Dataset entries

──────

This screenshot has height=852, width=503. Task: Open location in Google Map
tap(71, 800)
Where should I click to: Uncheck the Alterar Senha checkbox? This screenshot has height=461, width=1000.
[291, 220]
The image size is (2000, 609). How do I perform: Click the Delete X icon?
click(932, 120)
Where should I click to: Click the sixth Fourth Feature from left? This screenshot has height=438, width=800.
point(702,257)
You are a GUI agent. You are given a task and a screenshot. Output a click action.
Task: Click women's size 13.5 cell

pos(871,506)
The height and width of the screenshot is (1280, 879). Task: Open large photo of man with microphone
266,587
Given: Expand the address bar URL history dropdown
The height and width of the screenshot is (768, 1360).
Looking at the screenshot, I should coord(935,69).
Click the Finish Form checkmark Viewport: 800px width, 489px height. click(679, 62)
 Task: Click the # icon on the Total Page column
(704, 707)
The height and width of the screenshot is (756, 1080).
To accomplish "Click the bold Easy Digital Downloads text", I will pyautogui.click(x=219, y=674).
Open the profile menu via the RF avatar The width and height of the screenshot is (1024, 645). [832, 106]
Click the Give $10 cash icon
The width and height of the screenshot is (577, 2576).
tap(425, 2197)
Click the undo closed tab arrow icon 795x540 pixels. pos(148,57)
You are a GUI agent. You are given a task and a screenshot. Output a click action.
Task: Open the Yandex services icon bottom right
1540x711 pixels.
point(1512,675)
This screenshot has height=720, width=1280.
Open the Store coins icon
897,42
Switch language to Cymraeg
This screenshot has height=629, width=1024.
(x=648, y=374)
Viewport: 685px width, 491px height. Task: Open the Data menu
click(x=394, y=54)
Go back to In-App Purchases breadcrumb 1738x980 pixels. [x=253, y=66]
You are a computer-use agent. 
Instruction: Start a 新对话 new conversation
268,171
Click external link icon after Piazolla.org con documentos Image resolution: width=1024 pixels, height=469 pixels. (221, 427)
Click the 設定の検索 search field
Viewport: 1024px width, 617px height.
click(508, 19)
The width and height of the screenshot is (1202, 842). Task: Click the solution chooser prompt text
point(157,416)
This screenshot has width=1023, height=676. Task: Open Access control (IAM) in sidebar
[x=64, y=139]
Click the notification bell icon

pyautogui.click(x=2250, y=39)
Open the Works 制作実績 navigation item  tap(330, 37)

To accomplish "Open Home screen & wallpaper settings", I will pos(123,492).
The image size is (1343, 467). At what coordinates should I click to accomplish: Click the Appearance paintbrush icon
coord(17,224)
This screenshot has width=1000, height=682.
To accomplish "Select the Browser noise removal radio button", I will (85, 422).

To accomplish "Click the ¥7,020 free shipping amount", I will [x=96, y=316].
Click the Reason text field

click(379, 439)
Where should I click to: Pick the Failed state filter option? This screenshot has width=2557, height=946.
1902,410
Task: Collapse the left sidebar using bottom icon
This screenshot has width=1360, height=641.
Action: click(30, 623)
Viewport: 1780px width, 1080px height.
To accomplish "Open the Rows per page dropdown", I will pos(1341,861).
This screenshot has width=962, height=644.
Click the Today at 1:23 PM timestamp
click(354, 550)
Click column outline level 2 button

──────

• _PROBLEM STATEMENT_: Wherever the string "will" appears in the entries above, list that line.

• _TASK ANSWER_:
To accomplish "Click the bold Easy Digital Downloads text", I will pyautogui.click(x=219, y=674).
To accomplish "Open Home screen & wallpaper settings", I will pos(123,492).
To accomplish "Select the Browser noise removal radio button", I will (85, 422).
To accomplish "Click the ¥7,020 free shipping amount", I will [x=96, y=316].
To accomplish "Open the Rows per page dropdown", I will pos(1341,861).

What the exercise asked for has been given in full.